La consommation de viande et de charcuterie contribue à près de 5 600 nouveaux cas de cancer
colorectal en 2015 (1,6 % de l’ensemble des cas de cancer). Par ailleurs, la consommation d’aliments
d’origine végétale et riche en fibres diminue le risque de cancer colorectal, est associée à la réduction
du risque de surcharge pondérale, facteur directement associé au risque de quatorze localisations de
cancer. La consommation de ces aliments est inférieure aux recommandations pour la majorité de la
population française.
Limiter la viande rouge
Pour les personnes les plus défavorisées, les études scientifiques montrent que l’accès à des fruits et légumes frais ainsi qu’à des légumineuses (lentilles, pois chiches, etc.) est plus difficile que pour les personnes de niveau socio-professionnel élevé. La cantine scolaire et la restauration à l’hôpital doivent apporter une réponse à cet enjeu sanitaire et social.
Pour les adultes, selon le Programme National Nutrition Santé, il est recommandé de limiter la consommation de viandes rouges à moins de 500 g par semaine (cela correspond à 4 steaks de 125 g), de privilégier la volaille et d'alterner avec poissons, œufs et légumes secs, et de limiter la consommation de charcuteries à moins de 150 g par semaine.
Il est aussi recommandé de consommer au moins 2 fois par semaine des légumes secs (lentilles, haricots rouges, pois chiches…), au moins un féculent complet par jour (pain complet, riz complet, pâtes complètes…) et au moins 5 fruits et légumes par jour, par exemple 3 portions de légumes et 2 fruits.

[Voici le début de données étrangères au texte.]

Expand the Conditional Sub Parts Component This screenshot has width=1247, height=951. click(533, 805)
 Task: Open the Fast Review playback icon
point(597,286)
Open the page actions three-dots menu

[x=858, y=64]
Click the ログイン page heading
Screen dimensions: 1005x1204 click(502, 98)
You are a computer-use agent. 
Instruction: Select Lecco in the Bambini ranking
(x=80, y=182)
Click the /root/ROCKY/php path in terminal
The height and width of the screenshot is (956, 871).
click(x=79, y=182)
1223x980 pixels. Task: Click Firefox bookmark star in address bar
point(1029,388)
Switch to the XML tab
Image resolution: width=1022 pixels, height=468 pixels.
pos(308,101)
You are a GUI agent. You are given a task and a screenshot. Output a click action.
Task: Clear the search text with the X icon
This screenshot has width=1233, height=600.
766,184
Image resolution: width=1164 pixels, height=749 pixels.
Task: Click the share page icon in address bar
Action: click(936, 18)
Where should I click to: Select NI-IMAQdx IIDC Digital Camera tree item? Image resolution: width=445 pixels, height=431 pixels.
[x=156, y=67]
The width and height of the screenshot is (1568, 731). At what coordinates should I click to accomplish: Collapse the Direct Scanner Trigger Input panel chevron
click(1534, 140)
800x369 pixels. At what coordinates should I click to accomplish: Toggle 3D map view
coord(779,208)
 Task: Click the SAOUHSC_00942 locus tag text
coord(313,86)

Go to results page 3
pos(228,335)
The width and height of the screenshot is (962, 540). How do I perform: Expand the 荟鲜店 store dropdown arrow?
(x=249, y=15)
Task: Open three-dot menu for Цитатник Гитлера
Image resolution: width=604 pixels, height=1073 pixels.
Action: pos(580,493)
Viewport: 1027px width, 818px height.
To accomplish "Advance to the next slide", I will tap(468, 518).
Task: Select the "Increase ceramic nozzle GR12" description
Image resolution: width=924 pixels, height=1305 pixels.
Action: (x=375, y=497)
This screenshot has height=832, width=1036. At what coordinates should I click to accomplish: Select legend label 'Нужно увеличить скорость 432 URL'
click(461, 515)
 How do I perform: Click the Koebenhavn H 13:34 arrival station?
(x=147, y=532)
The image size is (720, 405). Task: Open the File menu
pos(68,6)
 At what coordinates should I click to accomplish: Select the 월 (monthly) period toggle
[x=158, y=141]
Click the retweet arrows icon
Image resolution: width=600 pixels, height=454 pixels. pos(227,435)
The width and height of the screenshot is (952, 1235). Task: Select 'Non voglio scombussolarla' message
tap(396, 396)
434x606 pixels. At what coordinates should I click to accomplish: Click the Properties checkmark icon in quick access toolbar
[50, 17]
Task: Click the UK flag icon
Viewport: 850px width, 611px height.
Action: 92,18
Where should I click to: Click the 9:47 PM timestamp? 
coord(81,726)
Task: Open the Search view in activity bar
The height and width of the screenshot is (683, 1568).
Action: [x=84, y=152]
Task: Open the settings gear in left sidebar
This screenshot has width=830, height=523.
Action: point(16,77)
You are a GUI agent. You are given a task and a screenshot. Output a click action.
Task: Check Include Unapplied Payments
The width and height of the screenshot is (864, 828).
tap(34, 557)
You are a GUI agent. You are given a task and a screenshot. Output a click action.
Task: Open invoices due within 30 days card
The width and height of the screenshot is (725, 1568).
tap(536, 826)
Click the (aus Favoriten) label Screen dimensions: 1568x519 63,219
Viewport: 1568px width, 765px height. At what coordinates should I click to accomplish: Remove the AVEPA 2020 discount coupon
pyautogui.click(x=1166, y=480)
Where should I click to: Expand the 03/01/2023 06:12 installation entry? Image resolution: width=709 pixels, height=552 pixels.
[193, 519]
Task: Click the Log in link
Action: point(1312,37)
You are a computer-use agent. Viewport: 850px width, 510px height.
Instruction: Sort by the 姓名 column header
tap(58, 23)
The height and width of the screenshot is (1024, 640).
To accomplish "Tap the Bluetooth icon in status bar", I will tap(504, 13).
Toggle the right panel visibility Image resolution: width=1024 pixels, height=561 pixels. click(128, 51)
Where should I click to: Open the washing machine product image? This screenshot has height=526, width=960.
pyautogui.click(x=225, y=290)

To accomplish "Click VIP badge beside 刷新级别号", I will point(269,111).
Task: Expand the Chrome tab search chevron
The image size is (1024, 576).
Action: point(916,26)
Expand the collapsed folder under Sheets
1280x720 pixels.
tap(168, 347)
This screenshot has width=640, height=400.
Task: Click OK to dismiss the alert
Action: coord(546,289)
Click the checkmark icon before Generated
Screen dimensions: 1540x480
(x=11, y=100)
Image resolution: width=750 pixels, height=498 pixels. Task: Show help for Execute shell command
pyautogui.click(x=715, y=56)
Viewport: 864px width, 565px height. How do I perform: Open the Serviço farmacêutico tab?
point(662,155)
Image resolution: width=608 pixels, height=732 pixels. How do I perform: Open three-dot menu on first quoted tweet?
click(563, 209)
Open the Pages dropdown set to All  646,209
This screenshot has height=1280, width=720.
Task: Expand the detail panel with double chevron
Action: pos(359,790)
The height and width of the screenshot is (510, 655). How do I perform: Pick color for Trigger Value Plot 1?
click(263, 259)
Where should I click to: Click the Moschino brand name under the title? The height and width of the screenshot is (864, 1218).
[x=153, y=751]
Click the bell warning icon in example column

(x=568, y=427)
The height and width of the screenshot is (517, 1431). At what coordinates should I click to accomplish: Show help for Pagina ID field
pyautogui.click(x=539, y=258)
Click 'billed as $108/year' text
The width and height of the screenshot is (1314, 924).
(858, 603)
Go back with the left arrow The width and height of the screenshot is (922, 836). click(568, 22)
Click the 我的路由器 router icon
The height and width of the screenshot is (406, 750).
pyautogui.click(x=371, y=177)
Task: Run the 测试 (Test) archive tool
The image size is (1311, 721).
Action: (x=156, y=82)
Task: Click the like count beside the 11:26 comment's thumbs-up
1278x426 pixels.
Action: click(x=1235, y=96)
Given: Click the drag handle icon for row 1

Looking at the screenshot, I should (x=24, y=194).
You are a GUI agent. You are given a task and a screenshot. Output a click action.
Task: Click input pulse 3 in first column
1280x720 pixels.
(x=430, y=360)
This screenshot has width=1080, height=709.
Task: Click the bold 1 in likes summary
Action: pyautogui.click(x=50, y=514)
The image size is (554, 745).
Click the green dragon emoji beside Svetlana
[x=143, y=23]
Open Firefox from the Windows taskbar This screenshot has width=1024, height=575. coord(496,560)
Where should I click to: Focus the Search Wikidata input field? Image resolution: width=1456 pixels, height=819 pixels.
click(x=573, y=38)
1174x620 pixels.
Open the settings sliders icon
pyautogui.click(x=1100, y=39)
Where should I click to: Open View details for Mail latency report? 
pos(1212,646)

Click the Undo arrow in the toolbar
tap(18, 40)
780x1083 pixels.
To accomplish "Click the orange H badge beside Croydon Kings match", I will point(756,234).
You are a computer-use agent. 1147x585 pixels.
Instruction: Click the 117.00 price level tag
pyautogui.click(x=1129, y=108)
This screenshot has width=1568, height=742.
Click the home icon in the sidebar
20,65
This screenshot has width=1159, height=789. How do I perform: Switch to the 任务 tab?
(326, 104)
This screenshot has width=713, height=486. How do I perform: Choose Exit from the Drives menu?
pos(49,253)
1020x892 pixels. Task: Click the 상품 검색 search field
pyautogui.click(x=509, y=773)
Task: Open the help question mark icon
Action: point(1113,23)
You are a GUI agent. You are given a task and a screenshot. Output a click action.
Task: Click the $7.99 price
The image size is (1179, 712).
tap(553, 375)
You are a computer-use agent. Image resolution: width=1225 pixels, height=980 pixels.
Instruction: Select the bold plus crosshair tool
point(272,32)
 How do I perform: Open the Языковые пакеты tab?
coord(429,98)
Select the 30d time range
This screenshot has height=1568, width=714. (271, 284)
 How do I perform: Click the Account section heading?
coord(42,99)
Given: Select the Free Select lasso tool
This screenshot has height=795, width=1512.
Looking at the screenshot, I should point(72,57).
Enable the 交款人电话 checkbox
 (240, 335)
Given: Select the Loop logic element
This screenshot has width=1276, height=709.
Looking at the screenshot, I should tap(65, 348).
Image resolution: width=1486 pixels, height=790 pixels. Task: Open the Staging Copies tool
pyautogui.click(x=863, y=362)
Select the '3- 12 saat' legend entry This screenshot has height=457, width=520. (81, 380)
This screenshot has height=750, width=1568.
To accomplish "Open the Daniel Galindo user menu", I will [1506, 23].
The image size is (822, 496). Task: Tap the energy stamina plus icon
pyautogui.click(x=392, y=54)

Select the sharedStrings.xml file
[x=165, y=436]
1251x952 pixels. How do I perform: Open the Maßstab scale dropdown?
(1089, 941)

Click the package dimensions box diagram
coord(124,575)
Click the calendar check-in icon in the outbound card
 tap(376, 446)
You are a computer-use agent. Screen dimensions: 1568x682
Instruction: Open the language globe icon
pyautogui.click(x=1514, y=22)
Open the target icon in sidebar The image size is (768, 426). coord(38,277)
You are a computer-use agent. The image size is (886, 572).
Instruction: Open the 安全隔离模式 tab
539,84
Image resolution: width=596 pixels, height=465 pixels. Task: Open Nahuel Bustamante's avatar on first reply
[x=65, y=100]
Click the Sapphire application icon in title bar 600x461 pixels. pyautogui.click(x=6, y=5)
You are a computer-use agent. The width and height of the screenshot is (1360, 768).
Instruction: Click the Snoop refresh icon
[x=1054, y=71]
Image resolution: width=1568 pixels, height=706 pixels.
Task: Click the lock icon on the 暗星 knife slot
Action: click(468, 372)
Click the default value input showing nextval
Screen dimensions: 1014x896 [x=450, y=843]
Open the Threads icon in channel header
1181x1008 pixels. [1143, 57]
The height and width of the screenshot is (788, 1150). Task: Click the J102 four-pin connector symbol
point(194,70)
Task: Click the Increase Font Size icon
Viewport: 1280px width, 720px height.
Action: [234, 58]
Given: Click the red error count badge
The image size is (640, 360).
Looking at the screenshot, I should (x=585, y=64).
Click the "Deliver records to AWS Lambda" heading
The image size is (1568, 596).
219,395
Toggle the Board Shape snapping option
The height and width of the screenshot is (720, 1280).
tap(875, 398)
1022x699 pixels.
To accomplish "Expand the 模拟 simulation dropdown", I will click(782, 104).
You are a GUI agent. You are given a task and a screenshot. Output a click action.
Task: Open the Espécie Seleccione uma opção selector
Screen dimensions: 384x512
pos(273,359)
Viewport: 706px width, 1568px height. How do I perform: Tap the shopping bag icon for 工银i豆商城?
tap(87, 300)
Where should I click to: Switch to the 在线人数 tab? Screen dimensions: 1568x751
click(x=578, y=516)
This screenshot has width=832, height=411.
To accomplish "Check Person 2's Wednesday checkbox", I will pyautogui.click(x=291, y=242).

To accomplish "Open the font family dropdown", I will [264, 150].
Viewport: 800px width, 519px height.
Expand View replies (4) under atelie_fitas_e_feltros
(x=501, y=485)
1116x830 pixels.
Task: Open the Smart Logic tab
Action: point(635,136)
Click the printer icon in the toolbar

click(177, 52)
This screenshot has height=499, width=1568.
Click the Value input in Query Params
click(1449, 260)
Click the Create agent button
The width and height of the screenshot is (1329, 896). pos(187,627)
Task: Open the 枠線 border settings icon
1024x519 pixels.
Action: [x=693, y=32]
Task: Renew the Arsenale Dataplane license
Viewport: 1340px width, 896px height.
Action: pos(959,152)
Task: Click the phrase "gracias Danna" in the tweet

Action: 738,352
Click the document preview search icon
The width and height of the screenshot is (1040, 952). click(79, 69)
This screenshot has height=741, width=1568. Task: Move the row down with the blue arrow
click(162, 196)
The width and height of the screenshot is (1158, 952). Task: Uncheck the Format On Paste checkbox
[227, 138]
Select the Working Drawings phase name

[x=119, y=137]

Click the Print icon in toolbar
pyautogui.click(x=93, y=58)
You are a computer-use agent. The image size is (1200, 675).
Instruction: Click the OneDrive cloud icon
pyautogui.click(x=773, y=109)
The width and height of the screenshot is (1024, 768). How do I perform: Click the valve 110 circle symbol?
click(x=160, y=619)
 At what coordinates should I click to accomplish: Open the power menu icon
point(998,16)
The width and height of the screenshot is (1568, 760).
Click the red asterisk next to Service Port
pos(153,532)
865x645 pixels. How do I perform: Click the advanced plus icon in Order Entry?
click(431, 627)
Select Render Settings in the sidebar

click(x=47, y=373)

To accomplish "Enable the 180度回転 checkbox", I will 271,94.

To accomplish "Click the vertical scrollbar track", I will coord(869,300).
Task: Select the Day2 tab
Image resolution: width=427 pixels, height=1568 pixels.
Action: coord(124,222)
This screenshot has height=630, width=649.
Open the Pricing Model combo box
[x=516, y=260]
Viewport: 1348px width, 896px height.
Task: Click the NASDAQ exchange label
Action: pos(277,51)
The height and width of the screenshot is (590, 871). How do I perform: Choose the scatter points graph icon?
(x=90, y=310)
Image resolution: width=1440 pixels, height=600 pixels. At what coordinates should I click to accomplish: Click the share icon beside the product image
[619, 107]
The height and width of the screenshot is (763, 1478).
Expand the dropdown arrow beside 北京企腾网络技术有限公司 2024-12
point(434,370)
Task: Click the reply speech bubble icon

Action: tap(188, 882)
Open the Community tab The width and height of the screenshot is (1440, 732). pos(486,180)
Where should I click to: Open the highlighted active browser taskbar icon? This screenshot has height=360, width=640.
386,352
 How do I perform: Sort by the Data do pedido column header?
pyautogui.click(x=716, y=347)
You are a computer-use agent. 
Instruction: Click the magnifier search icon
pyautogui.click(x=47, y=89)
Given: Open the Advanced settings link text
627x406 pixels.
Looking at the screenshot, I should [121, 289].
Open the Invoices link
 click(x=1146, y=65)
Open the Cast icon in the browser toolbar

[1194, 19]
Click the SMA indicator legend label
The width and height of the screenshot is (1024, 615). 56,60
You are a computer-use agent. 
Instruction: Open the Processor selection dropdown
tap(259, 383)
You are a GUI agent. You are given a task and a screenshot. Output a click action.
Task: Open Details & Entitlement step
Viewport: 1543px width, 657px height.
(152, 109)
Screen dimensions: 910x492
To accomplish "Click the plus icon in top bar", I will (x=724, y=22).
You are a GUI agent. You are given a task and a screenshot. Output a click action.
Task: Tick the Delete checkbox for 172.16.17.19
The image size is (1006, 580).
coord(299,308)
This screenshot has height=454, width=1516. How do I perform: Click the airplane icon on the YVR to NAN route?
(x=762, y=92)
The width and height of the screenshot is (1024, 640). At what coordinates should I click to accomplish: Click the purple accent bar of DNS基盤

S’agissant des enfants, la Société Française de Pédiatrie recommande : "Les aliments protéiques ne devraient être proposés qu'une fois par jour et en quantité adaptée (ex 5 g à 6 mois, 20 g à 12 mois)..." pour les enfants de 0 à 3 ans. Selon les recommandations de la Haute Autorité de Santé, pour les enfants de 3 à 7 ans, les apports en viande doivent être limités à la moitié des apports des adultes. Pour les enfants de 7 à 11 ans environ, la taille des portions doit être d'un tiers inférieure à la taille de portion d'un adulte (donc 333 g/semaine donc 47 g/j). Ce n'est qu'à l'adolescence que les besoins protéiques atteignent ceux des adultes.
Formation insuffisante
Ces recommandations ne sont actuellement pas suivies du fait d’une formation insuffisante sur la thématique nutritionnelle. En ce sens, les amendements proposés par les députés concernant la formation des professionnels de cuisine mais aussi des professionnels de santé sont indispensables.
Aujourd’hui, une grande partie des viandes servie en restauration collective est importée. Or, de nombreuses études montrent que la diversification des sources de protéines permet de dégager du budget pour acheter de la viande française de meilleure qualité. Cela favorise les circuits courts et valorise la filière française. C’est bon pour la planète, pour les éleveurs et pour les consommateurs (y compris les malades) et donc in fine, va dans le sens d’une diminution des dépenses de santé.
Par ailleurs, la Défenseure des Droits a rappelé que l’option végétarienne dans les cantines est d’autant plus importante pour les publics captifs comme dans les prisons. Il serait également intéressant de soulever la question de l’option végétarienne pour les personnels des armées qui n’y ont actuellement pas accès.
Il est donc important de dépassionner le débat public et de rappeler que les enjeux sanitaires reposent sur la diversification des sources de protéines et l’option végétarienne quotidienne est intéressante au regard des besoins nutritionnels de la population française.
Dr Lamia Kerdjana, anesthésiste-réanimatrice hospitalière, Présidente de Jeunes Médecins Île-de-France, chargée des questions de santé environnementale.